Crofton Bombardier Services Site
- Interactive map of Crofton Bombardier Services Site

Location
- Location: Crofton, West Yorkshire
- Coordinates: 53°39′59″N 1°26′39″W﻿ / ﻿53.6665°N 1.4443°W

Characteristics
- Owner: Alstom
- Operator: Alstom
- Depot code: XW
- Type: DEMU, DMU
- Roads: 2-road shed, 5 sidings
- Rolling stock: Current; British Rail Class 170; British Rail Class 180; British Rail Class 185; British Rail Class 220; British Rail Class 221;

History
- Opened: 2001
- Former depot code: CX

= Crofton TMD =

Railway maintenance depot in Crofton, West Yorkshire

Crofton Depot is a traction maintenance depot located in Crofton, West Yorkshire, England. The depot is situated on the Wakefield Line and Pontefract Line at the eastern end of Crofton Junction and is located near the now demolished Crofton railway station. It maintains Class 170 Turbostars for Northern Trains; CrossCountry, Grand Central and TransPennine Express store trains overnight for early morning services at the depot.

==History==
The depot was opened in 2001 by Bombardier Transportation. The depot was upgraded in 2006 and has a 2-road shed and various external sidings with carriage washer and fuelling/CET point. It was used for maintaining Class 170s for TransPennine Express. This has since ceased. The Depot is also a servicing facility for CrossCountry Trains Yorkshire operations (Leeds, Sheffield and York terminating trains) and Grand Central Yorkshire operations (Bradford terminating trains). Hull Trains used the Depot for servicing their Class 180 when maintenance transferred from Old Oak Common Depot.

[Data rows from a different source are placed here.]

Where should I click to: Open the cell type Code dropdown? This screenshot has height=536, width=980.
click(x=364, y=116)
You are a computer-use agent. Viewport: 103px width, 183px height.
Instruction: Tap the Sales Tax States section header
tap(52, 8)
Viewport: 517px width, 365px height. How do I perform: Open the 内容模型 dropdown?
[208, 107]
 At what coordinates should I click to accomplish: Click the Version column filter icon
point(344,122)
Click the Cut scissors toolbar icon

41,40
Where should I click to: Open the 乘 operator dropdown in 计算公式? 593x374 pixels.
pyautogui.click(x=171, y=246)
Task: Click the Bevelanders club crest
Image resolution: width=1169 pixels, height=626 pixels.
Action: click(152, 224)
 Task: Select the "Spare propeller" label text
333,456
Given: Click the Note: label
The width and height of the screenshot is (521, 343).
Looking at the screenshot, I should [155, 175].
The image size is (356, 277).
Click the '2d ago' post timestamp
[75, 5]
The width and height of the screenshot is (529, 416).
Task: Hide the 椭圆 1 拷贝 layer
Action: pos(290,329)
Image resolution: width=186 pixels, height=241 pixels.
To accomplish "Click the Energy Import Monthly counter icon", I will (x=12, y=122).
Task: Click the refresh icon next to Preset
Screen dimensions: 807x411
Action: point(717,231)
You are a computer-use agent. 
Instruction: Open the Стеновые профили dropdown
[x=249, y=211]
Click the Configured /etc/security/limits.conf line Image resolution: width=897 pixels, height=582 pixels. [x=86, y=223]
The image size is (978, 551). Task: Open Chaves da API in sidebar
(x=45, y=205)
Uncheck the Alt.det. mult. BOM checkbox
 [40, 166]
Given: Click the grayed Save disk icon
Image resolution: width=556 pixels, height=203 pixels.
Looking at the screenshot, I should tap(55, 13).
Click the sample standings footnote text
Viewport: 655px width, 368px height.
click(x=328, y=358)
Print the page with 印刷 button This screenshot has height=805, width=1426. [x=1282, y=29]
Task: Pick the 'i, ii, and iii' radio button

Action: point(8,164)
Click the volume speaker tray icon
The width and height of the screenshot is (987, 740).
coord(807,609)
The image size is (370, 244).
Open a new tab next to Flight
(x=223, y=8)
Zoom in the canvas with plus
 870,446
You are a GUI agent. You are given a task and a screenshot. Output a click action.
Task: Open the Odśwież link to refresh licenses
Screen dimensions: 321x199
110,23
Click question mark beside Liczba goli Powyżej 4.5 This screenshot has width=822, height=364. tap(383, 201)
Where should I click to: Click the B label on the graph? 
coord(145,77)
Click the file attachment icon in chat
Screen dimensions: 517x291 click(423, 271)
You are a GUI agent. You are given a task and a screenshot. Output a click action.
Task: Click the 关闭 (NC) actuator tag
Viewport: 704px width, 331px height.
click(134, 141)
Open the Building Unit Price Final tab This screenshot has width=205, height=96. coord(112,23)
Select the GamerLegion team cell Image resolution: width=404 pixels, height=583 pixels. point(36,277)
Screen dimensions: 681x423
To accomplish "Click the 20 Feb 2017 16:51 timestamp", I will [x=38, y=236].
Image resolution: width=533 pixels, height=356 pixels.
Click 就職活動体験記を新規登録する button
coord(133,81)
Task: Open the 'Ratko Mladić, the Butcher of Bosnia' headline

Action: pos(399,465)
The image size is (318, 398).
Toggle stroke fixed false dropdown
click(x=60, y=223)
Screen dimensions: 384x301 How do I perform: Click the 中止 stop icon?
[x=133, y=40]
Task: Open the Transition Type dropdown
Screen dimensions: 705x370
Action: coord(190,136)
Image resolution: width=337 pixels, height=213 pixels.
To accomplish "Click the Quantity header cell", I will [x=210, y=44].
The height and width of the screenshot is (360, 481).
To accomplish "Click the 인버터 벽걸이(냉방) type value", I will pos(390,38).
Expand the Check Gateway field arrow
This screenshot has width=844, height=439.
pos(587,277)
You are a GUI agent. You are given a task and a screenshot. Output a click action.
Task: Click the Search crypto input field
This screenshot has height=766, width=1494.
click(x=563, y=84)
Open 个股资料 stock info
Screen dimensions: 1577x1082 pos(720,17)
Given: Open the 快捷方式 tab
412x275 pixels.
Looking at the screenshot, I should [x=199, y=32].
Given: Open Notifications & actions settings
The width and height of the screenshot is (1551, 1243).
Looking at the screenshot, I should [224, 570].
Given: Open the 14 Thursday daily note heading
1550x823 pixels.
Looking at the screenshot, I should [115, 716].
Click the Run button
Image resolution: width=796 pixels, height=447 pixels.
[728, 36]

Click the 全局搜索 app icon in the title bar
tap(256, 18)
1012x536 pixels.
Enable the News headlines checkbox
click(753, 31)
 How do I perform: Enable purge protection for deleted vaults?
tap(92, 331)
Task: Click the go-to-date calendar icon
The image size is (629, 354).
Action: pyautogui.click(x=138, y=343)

An additional siding was added to the depot in early/mid 2018 to increase depot stabling capacity resulting from timetable changes. The depot is now owned by Alstom after they bought out Bombardier Transportation.

== Allocation ==
As of 2023, the depot has an allocation of Class 170 Turbostars for Northern Trains. However, Class 220 and Class 221 Voyagers as well as Class 180 Adelantes and Class 185s visit the depot for servicing.